Here it is, a review of my first scion meeting.

This gathering of The Parallel Case of St. Louis was well-attended (ten of us made it, despite very busy traffic in an already difficult-to-navigate area of the City), and the male:female ratio was an even 1:1, a very pleasant surprise.

The discussion around "The Speckled Band" was varied and interesting, and a great summary can be found over here. I'll make a separate post about my main take-away after I do some research (into the experience of women, widows in particular, in Imperial India in the 1860's), but here's a rundown on a few smaller topics that piqued my interest:

1) Has there been an analysis of the foot-pounds of torque needed to bend and unbend a fireplace poker?

2) Are there more Colonels or Doctors in these stories? What's the proportion of Good Doctors to Evil Doctors?

3) ACD and his depictions of outgroups such as gypsies, jews, Mormons, etc led to a small discussion about Mormon reaction to A Study in Scarlet. This interested me because: remember the little Tassy from last time, excitedly jabbering about The Great Mouse Detective and Young Sherlock Holmes? At least a bit of that excitement happened at church socials...and my childhood church was The Reorganized Church of Jesus Christ of Latter Day Saints.

 Admittedly, that segment of the Mormon Church elected to stay in Northwest Missouri as opposed to moving West, where ACD portrayed all that murder, kidnapping, and involuntary servitude. But the Danites were formed in response to violence between Mormons and settled Missourians on a site near which the Community of Christ still hosts summer camps. (I'm actually a little surprised there aren't snaps of my brother on that website, because he's a pastor at the Guilford branch and baptised all his kids at that camp.)

Okay, so there's probably an entire blog post to be made about this. Sorry that got away from me.

4) Although there was some (extraneous) discussion about the "Millenial work ethic," I've learned not to engage, a lot like how I let older attending physicians talk about how "weak" current residents are because we're only working 80 hour weeks.

I was more off-put by some joking about blaming the Russians being a trend worth parodying.
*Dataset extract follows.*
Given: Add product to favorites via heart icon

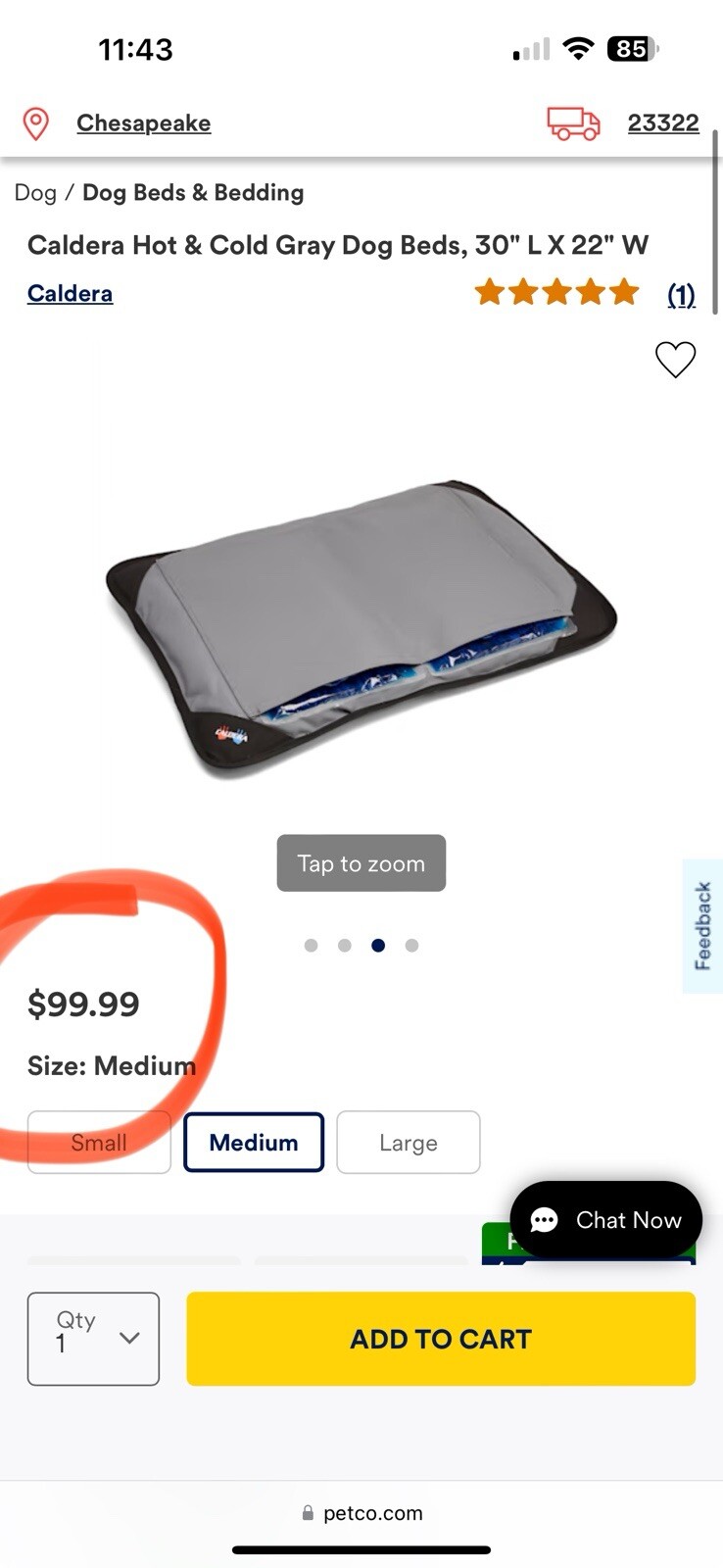Looking at the screenshot, I should click(675, 360).
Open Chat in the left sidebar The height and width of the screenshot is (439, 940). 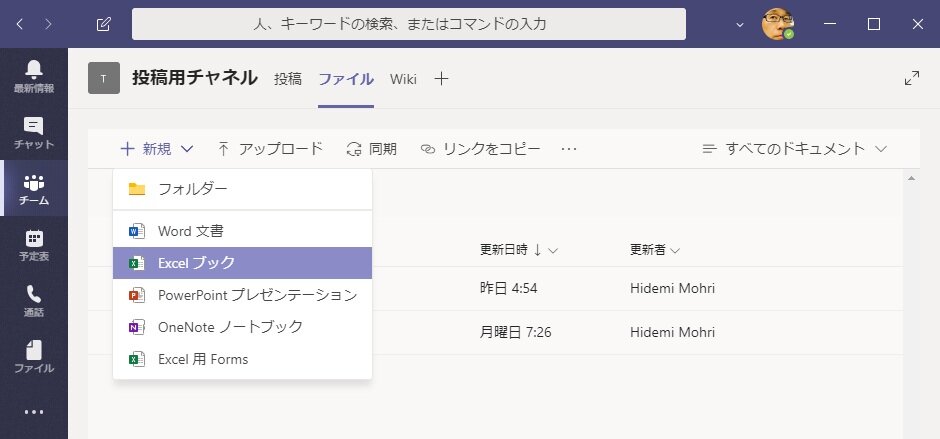coord(34,132)
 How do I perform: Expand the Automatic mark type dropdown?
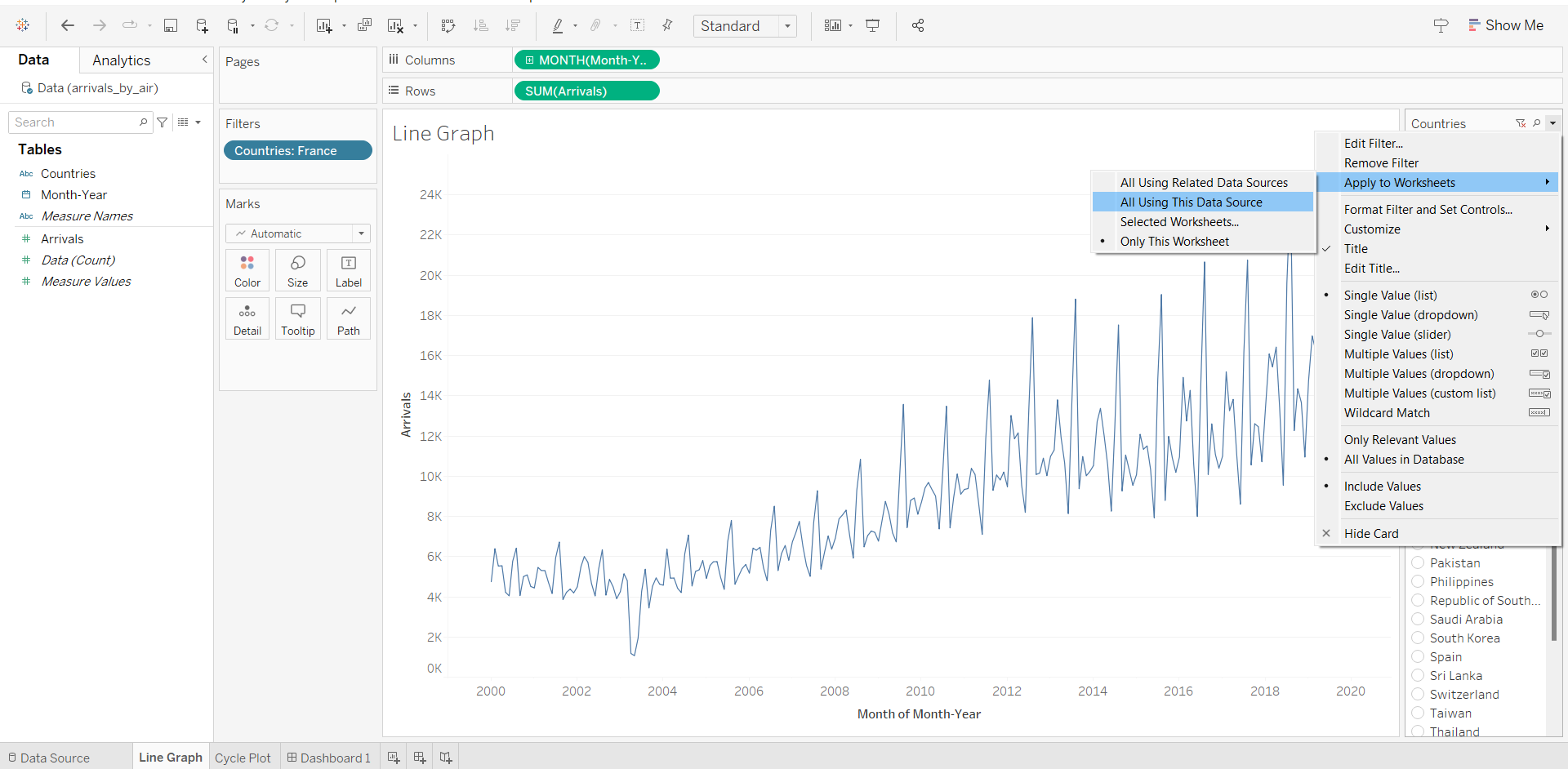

I can't imagine not taking the current political situation seriously and personally and grabbing on to any reason to expel a politician intent on removing protections for my peers and my patients.

5) We talked a bit about Victorian Orientalism and its inclusion in Holmesian canon, and that got me thinking of the response to BBC Sherlock's "The Blind Banker." I still truly love the mystery in that episode, and understand where Stephen Thompson got the template for his missteps revolving around fragile/mystical Asian women, yellow clues, and torture for entertainment. But I gather that he took criticism well, improving to write the absolutely stellar "The Reichenbach Fall."

Recently, I've been engaging in some discussions over in television fandom land about cultural criticism vs fan entitlement, and how expressing dismay at over-reliance on damaging tropes can bring awareness to writers so that we can change what's acceptable culturally. It sounds so reasonable written like that, doesn't it? But there are slippery rules about engaging with creations and creators over there that have resulted in even some of my gentler attempts at conversation about media and fandom getting shut down as censorship or entitlement. But I digress.